OS: Ubuntu 18.04
Driver Version: 510.54
GPUs: 2 GTX 1080
Hello, I used my one GPU, specified the device 0 in python code, by PyTorch in docker, and an error interrupted the process. My docker command is “docker run --runtime=nvidia --shm-size 24G -it --rm -v /ssd2T/HR/Documents/0_opensoure:/workspace mot:v1” and I run my python code in the docker bash. After meeting the error, I typed nvidia-smi, it showed that “Unable to determine the device handle for GPU 0000:0B:00.0: Unknown Error”. I met the same error many times last week. Normally, I just shut down the system and waited for few minutes to restart the system. (If I rebooted the system directly without a wait, the error might not disappear.) Then my GPUs could work well for a short time, maybe some hours, until I met this error again.
And this is the output of nvidia-debugdump --list.
Found 2 NVIDIA devices
Device ID: 0
Device name: NVIDIA GeForce GTX 1080 (*PrimaryCard)

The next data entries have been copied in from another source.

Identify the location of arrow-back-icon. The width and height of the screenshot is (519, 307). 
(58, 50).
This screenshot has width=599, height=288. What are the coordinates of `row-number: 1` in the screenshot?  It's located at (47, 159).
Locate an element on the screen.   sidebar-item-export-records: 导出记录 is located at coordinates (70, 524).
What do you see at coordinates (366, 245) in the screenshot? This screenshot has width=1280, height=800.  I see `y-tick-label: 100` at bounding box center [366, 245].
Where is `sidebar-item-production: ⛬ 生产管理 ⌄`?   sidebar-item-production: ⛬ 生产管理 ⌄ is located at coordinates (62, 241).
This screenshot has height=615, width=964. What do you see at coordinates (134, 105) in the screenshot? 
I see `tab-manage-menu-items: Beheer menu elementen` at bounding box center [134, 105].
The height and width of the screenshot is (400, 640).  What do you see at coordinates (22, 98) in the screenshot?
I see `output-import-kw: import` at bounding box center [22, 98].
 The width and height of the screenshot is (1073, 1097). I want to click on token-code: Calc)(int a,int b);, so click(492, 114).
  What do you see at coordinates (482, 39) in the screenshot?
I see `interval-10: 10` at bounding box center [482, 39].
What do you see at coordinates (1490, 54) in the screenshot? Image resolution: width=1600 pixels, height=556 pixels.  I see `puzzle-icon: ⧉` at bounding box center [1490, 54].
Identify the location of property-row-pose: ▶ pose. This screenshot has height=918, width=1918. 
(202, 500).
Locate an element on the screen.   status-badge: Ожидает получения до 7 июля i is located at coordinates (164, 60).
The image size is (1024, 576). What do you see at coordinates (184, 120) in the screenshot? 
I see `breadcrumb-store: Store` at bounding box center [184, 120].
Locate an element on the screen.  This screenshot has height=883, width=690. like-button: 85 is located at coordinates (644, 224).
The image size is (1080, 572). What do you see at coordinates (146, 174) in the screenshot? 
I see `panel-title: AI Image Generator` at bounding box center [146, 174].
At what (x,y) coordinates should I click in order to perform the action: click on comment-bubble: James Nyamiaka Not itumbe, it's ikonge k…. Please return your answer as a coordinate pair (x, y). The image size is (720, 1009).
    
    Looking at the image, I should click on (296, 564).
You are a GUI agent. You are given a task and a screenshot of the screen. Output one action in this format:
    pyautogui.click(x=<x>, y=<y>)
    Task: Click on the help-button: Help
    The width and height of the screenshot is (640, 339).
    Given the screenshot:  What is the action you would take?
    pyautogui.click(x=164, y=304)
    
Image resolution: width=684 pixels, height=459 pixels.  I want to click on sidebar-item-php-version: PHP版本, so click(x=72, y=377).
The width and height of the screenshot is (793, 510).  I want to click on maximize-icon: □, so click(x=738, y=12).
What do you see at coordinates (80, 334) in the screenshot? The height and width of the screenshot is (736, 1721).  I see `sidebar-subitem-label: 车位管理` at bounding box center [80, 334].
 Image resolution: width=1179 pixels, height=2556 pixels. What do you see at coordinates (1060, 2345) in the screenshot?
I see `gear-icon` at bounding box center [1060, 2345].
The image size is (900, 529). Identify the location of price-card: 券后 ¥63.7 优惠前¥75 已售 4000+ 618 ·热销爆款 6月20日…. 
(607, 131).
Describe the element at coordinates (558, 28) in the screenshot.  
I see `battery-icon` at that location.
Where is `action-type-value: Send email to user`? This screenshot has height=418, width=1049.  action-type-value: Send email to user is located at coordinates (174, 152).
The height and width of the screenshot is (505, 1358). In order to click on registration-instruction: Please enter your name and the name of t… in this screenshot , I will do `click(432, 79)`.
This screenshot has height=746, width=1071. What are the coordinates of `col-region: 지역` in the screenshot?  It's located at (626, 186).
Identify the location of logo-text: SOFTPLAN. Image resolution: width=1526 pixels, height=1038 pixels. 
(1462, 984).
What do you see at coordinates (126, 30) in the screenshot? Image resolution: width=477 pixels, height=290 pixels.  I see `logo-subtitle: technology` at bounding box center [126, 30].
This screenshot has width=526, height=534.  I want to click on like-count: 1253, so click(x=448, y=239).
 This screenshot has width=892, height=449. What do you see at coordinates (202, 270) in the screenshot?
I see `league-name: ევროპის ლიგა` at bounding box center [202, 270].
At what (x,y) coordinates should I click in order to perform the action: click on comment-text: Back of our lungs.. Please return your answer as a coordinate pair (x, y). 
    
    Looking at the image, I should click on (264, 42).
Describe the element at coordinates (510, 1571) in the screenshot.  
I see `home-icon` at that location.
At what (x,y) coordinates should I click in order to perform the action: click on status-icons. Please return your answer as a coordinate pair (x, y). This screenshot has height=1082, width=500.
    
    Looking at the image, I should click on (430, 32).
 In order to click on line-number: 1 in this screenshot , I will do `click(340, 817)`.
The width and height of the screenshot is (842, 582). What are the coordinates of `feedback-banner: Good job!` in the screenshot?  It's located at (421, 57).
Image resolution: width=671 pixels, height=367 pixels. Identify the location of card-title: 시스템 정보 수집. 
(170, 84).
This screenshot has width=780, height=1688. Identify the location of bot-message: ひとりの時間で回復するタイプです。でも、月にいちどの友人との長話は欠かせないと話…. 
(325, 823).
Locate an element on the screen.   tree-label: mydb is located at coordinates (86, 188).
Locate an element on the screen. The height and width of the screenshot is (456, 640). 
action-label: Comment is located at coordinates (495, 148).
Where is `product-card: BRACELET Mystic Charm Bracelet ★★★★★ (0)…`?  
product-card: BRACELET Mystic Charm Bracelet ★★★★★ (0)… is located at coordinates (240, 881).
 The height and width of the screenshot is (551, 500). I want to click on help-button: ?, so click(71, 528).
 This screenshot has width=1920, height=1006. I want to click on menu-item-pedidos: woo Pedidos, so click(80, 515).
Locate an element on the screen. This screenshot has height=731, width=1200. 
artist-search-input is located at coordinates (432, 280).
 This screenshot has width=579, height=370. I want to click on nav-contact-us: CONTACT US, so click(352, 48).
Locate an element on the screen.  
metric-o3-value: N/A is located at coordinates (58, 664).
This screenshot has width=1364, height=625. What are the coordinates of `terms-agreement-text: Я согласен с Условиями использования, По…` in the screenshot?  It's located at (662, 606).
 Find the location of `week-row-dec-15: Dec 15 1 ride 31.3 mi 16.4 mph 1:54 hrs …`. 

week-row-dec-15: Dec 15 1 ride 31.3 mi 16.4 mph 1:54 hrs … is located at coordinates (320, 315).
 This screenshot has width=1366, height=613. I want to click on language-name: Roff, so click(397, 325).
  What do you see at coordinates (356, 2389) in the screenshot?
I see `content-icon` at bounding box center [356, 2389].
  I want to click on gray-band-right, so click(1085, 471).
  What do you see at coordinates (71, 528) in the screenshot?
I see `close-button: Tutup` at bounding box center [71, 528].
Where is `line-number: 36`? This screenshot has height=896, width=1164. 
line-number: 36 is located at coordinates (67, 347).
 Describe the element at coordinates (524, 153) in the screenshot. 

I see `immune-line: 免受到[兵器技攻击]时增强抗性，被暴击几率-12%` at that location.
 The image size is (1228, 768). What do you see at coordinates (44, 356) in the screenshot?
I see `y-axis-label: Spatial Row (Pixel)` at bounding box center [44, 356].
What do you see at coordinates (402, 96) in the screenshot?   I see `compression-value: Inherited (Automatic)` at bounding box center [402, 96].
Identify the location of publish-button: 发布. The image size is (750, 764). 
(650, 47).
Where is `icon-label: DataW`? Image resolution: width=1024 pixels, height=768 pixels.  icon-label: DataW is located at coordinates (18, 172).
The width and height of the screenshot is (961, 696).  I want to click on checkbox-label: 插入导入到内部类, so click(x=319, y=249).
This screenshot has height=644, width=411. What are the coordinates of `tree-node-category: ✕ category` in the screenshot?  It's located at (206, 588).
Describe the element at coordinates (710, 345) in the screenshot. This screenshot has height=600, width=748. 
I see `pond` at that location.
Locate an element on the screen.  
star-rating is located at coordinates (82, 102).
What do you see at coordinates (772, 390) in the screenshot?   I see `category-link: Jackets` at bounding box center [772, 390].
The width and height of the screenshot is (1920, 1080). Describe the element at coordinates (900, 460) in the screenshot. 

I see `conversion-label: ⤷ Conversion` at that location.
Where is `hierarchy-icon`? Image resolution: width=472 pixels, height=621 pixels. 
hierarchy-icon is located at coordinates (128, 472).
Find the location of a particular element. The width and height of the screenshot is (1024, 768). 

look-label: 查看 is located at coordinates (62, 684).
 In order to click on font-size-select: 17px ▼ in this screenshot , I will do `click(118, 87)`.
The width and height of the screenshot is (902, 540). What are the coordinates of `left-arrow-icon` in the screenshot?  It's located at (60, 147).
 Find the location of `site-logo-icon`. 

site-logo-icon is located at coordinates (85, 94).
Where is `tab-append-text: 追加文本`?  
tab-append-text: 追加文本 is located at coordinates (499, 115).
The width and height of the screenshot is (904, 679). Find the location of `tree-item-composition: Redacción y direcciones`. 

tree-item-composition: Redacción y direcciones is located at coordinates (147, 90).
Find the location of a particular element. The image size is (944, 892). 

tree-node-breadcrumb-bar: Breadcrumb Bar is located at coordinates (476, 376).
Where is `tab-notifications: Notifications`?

GPU internal ID: GPU-97101ecd-fc14-b59b-6805-6a04fb177598
Error: nvmlDeviceGetHandleByIndex(): Unknown Error
FAILED to get details on GPU (0x1): Unknown Error
I also saved the nvidia-smi output every minute to the gpu.log and uploaded the gpu.log. According to the gpu.log, the error happened in “Sat Mar 19 17:33:14 2022”.